» **Short exercise 1**: In the review of Da Kink in My Hair below, turn the paragraph starting "Nia Gilligan (Whitney Latrice Coulter)" into a list with one entry per character, keeping the main facts.
» **Short exercise 2**:
Answer these questions using the review of Da Kink in My Hair below:
(a) At what festival was the play first staged in 2001?
(b) Who directed and choreographed the Jubilee Theatre production?
(c) Which actor is the only one to keep a Jamaican accent throughout the play?

— Start of Extract provided —

Review: ONLINE: Da Kink in My Hair | Jubilee Theatre | ONLINE


Hair Today

In a Jubilee Theatre streaming production, Da Kink in My Hair has entertaining moments, but too often lacks transformation or joy.



published Monday, August 31, 2020

Photo: Jubilee Theatre
Da Kink in My Hair at Jubilee Theatre

 

Fort Worth — Trey Anthony’s play Da Kink in My Hair generated buzz in 2001 as a one-woman show when first staged as part of the Toronto Fringe Festival in Canada. A resident of the greater Toronto area, Anthony originally set the show in the Ontario capital. Later the setting was changed to Brooklyn, which has a vibrant West Indian presence.

The one-woman show grew into a multiple-character play with original music by E. Markus Harper, Carol Maillard (of Sweet Honey in the Rock) and Michael McElroy. Later it was developed as a Canadian television show. This Jubilee Theatre production that closed its 2019-2020 season and was presented for online streaming, was directed and choreographed by JuNene K with musical direction by Steven A. Taylor.

Da Kink in My Hair is a themed piece about black women that mirrors life and its rollercoaster emotionality. The monologues stitched together with songs center around am I good enough, am I beautiful, and can I be loved.

The principal character, Novelette “Letty” (Shaundra Norwood) is a Jamaican-born beauty salon owner/operator with a kind of magical or quasi-telepathic ability to release the deeply protected thoughts of her customers through simply touching their hair. Believing a woman’s character resides in her hair, she wants each to leave with a stronger sense of self. Norwood is the only actor to maintain a Jamaican accent throughout the play.

Each character represents a certain lived experience of squelched issues surrounding identity and self.

Nia Gilligan (Whitney Latrice Coulter) is damaged from the colorism in her family which taught her the world prefers light-skinned women without tightly coiled hair. Patsy (JuNene K), who is scarred from the murder of her son, is soaking her pain in her religious convictions. Miss Enid (Crystal Williams) finds senior love next door. Sherelle (Kris Black Jasper) struggles to become visible in a white corporate male environment while being expected to support her family.

— End of Extract provided —
— Start of Provided material —

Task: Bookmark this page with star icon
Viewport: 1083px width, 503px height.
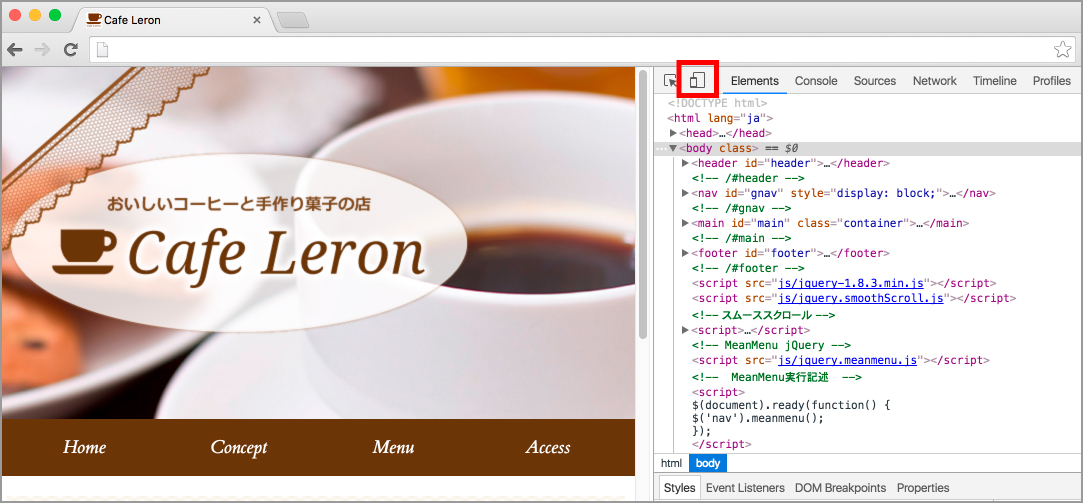Action: tap(1062, 49)
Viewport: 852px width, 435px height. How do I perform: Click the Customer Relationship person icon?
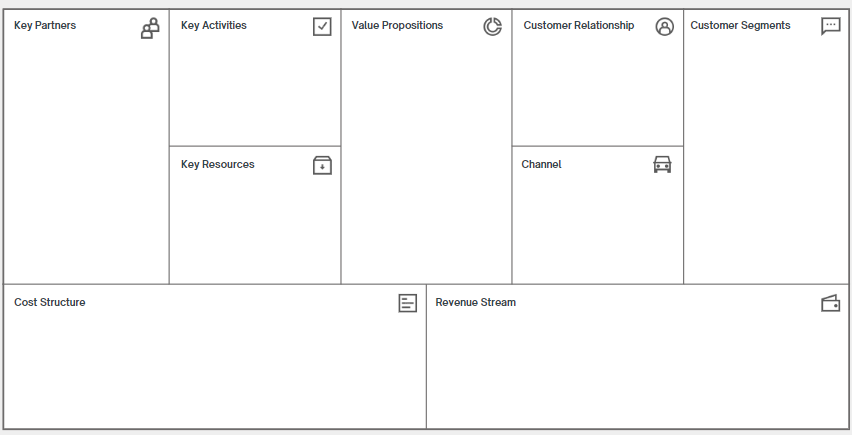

— End of Provided material —

» **Full response 1**:
- Nia Gilligan (Whitney Latrice Coulter): damaged by colorism in her family, which taught her the world prefers light-skinned women without tightly coiled hair.
- Patsy (JuNene K): scarred by her son's murder and soaking her pain in her religious convictions.
- Miss Enid (Crystal Williams): finds senior love next door.
- Sherelle (Kris Black Jasper): struggles to become visible in a white corporate male environment while being expected to support her family.

» **Full response 2**:
(a) The Toronto Fringe Festival in Canada.
(b) JuNene K.
(c) Shaundra Norwood.